» **STATED EXERCISE**: Please render all of the material below as a Markdown table with the columns "Row" and "Text", giving each line its own numbered row and leaving out blank lines.

>> START EXCERPTED RECORDS

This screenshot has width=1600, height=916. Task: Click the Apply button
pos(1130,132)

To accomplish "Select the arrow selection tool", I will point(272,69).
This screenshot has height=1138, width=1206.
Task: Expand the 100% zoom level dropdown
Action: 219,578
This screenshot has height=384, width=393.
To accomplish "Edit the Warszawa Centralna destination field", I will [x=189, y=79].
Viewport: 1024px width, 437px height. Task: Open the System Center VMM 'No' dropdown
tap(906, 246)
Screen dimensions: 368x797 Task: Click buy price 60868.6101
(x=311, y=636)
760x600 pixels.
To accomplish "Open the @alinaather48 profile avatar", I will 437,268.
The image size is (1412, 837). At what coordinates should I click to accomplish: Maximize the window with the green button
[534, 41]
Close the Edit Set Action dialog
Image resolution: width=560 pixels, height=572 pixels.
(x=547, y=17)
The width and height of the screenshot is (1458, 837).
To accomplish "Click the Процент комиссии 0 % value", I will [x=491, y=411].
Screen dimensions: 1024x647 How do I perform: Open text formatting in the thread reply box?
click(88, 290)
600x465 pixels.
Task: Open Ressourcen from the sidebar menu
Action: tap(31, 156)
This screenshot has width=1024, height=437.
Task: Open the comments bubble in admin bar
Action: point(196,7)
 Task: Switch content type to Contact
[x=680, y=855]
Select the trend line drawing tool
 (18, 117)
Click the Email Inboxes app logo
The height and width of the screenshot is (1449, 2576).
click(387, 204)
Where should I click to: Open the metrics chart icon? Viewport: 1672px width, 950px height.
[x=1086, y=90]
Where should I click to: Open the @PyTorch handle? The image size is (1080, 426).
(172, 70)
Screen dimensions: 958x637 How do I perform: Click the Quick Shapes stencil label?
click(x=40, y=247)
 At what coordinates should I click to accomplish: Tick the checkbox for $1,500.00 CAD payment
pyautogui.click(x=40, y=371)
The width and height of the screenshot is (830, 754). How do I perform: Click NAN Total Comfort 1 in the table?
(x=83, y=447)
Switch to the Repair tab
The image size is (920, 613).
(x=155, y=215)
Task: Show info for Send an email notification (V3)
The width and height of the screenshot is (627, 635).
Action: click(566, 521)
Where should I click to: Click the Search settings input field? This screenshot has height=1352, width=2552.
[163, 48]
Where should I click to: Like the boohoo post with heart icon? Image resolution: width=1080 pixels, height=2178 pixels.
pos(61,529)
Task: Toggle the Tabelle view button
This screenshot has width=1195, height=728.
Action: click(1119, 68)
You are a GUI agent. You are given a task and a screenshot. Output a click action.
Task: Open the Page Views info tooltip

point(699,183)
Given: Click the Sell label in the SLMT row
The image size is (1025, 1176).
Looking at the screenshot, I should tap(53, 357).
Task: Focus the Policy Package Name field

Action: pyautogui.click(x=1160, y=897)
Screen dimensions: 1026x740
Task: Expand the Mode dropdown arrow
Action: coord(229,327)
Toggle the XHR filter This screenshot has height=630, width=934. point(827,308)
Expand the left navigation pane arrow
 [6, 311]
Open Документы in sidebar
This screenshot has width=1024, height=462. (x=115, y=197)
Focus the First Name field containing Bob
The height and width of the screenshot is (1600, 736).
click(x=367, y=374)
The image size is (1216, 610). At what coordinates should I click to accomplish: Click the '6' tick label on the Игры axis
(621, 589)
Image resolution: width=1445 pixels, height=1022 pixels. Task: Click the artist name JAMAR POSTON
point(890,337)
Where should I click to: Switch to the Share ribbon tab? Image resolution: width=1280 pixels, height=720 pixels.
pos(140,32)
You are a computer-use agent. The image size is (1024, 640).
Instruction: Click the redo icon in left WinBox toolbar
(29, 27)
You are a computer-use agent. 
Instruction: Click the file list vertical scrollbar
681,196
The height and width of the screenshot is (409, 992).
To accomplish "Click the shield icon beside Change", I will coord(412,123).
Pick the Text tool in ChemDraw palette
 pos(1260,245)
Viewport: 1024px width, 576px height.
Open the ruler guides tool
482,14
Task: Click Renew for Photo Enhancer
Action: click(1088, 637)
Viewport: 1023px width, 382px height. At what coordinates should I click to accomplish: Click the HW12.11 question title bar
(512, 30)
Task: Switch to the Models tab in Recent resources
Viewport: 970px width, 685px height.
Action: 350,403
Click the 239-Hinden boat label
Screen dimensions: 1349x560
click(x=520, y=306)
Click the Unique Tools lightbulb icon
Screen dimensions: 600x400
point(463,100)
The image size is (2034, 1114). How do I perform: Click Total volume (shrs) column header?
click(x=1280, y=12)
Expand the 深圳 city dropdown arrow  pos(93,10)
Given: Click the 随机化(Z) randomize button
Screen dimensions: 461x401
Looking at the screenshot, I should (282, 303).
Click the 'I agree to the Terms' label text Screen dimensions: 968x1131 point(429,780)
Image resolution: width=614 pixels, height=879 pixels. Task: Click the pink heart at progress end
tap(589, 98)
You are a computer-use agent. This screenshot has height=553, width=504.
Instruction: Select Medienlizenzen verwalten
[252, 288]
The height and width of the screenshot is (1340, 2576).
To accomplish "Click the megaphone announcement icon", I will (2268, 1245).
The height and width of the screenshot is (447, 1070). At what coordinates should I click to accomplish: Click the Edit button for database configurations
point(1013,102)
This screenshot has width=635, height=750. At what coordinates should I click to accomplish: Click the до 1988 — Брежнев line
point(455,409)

>> END EXCERPTED RECORDS

» **RESPONSE TO THIS EXERCISE**:
| Row | Text |
|---|---|
| 1 | This screenshot has width=1600, height=916. Task: Click the Apply button |
| 2 | pos(1130,132) |
| 3 | To accomplish "Select the arrow selection tool", I will point(272,69). |
| 4 | This screenshot has height=1138, width=1206. |
| 5 | Task: Expand the 100% zoom level dropdown |
| 6 | Action: 219,578 |
| 7 | This screenshot has height=384, width=393. |
| 8 | To accomplish "Edit the Warszawa Centralna destination field", I will [x=189, y=79]. |
| 9 | Viewport: 1024px width, 437px height. Task: Open the System Center VMM 'No' dropdown |
| 10 | tap(906, 246) |
| 11 | Screen dimensions: 368x797 Task: Click buy price 60868.6101 |
| 12 | (x=311, y=636) |
| 13 | 760x600 pixels. |
| 14 | To accomplish "Open the @alinaather48 profile avatar", I will 437,268. |
| 15 | The image size is (1412, 837). At what coordinates should I click to accomplish: Maximize the window with the green button |
| 16 | [534, 41] |
| 17 | Close the Edit Set Action dialog |
| 18 | Image resolution: width=560 pixels, height=572 pixels. |
| 19 | (x=547, y=17) |
| 20 | The width and height of the screenshot is (1458, 837). |
| 21 | To accomplish "Click the Процент комиссии 0 % value", I will [x=491, y=411]. |
| 22 | Screen dimensions: 1024x647 How do I perform: Open text formatting in the thread reply box? |
| 23 | click(88, 290) |
| 24 | 600x465 pixels. |
| 25 | Task: Open Ressourcen from the sidebar menu |
| 26 | Action: tap(31, 156) |
| 27 | This screenshot has width=1024, height=437. |
| 28 | Task: Open the comments bubble in admin bar |
| 29 | Action: point(196,7) |
| 30 |  Task: Switch content type to Contact |
| 31 | [x=680, y=855] |
| 32 | Select the trend line drawing tool |
| 33 |  (18, 117) |
| 34 | Click the Email Inboxes app logo |
| 35 | The height and width of the screenshot is (1449, 2576). |
| 36 | click(387, 204) |
| 37 | Where should I click to: Open the metrics chart icon? Viewport: 1672px width, 950px height. |
| 38 | [x=1086, y=90] |
| 39 | Where should I click to: Open the @PyTorch handle? The image size is (1080, 426). |
| 40 | (172, 70) |
| 41 | Screen dimensions: 958x637 How do I perform: Click the Quick Shapes stencil label? |
| 42 | click(x=40, y=247) |
| 43 |  At what coordinates should I click to accomplish: Tick the checkbox for $1,500.00 CAD payment |
| 44 | pyautogui.click(x=40, y=371) |
| 45 | The width and height of the screenshot is (830, 754). How do I perform: Click NAN Total Comfort 1 in the table? |
| 46 | (x=83, y=447) |
| 47 | Switch to the Repair tab |
| 48 | The image size is (920, 613). |
| 49 | (x=155, y=215) |
| 50 | Task: Show info for Send an email notification (V3) |
| 51 | The width and height of the screenshot is (627, 635). |
| 52 | Action: click(566, 521) |
| 53 | Where should I click to: Click the Search settings input field? This screenshot has height=1352, width=2552. |
| 54 | [163, 48] |
| 55 | Where should I click to: Like the boohoo post with heart icon? Image resolution: width=1080 pixels, height=2178 pixels. |
| 56 | pos(61,529) |
| 57 | Task: Toggle the Tabelle view button |
| 58 | This screenshot has width=1195, height=728. |
| 59 | Action: click(1119, 68) |
| 60 | You are a GUI agent. You are given a task and a screenshot. Output a click action. |
| 61 | Task: Open the Page Views info tooltip |
| 62 | point(699,183) |
| 63 | Given: Click the Sell label in the SLMT row |
| 64 | The image size is (1025, 1176). |
| 65 | Looking at the screenshot, I should tap(53, 357). |
| 66 | Task: Focus the Policy Package Name field |
| 67 | Action: pyautogui.click(x=1160, y=897) |
| 68 | Screen dimensions: 1026x740 |
| 69 | Task: Expand the Mode dropdown arrow |
| 70 | Action: coord(229,327) |
| 71 | Toggle the XHR filter This screenshot has height=630, width=934. point(827,308) |
| 72 | Expand the left navigation pane arrow |
| 73 |  [6, 311] |
| 74 | Open Документы in sidebar |
| 75 | This screenshot has width=1024, height=462. (x=115, y=197) |
| 76 | Focus the First Name field containing Bob |
| 77 | The height and width of the screenshot is (1600, 736). |
| 78 | click(x=367, y=374) |
| 79 | The image size is (1216, 610). At what coordinates should I click to accomplish: Click the '6' tick label on the Игры axis |
| 80 | (621, 589) |
| 81 | Image resolution: width=1445 pixels, height=1022 pixels. Task: Click the artist name JAMAR POSTON |
| 82 | point(890,337) |
| 83 | Where should I click to: Switch to the Share ribbon tab? Image resolution: width=1280 pixels, height=720 pixels. |
| 84 | pos(140,32) |
| 85 | You are a computer-use agent. The image size is (1024, 640). |
| 86 | Instruction: Click the redo icon in left WinBox toolbar |
| 87 | (29, 27) |
| 88 | You are a computer-use agent.  |
| 89 | Instruction: Click the file list vertical scrollbar |
| 90 | 681,196 |
| 91 | The height and width of the screenshot is (409, 992). |
| 92 | To accomplish "Click the shield icon beside Change", I will coord(412,123). |
| 93 | Pick the Text tool in ChemDraw palette |
| 94 |  pos(1260,245) |
| 95 | Viewport: 1024px width, 576px height. |
| 96 | Open the ruler guides tool |
| 97 | 482,14 |
| 98 | Task: Click Renew for Photo Enhancer |
| 99 | Action: click(1088, 637) |
| 100 | Viewport: 1023px width, 382px height. At what coordinates should I click to accomplish: Click the HW12.11 question title bar |
| 101 | (512, 30) |
| 102 | Task: Switch to the Models tab in Recent resources |
| 103 | Viewport: 970px width, 685px height. |
| 104 | Action: 350,403 |
| 105 | Click the 239-Hinden boat label |
| 106 | Screen dimensions: 1349x560 |
| 107 | click(x=520, y=306) |
| 108 | Click the Unique Tools lightbulb icon |
| 109 | Screen dimensions: 600x400 |
| 110 | point(463,100) |
| 111 | The image size is (2034, 1114). How do I perform: Click Total volume (shrs) column header? |
| 112 | click(x=1280, y=12) |
| 113 | Expand the 深圳 city dropdown arrow  pos(93,10) |
| 114 | Given: Click the 随机化(Z) randomize button |
| 115 | Screen dimensions: 461x401 |
| 116 | Looking at the screenshot, I should (282, 303). |
| 117 | Click the 'I agree to the Terms' label text Screen dimensions: 968x1131 point(429,780) |
| 118 | Image resolution: width=614 pixels, height=879 pixels. Task: Click the pink heart at progress end |
| 119 | tap(589, 98) |
| 120 | You are a computer-use agent. This screenshot has height=553, width=504. |
| 121 | Instruction: Select Medienlizenzen verwalten |
| 122 | [252, 288] |
| 123 | The height and width of the screenshot is (1340, 2576). |
| 124 | To accomplish "Click the megaphone announcement icon", I will (2268, 1245). |
| 125 | The height and width of the screenshot is (447, 1070). At what coordinates should I click to accomplish: Click the Edit button for database configurations |
| 126 | point(1013,102) |
| 127 | This screenshot has width=635, height=750. At what coordinates should I click to accomplish: Click the до 1988 — Брежнев line |
| 128 | point(455,409) |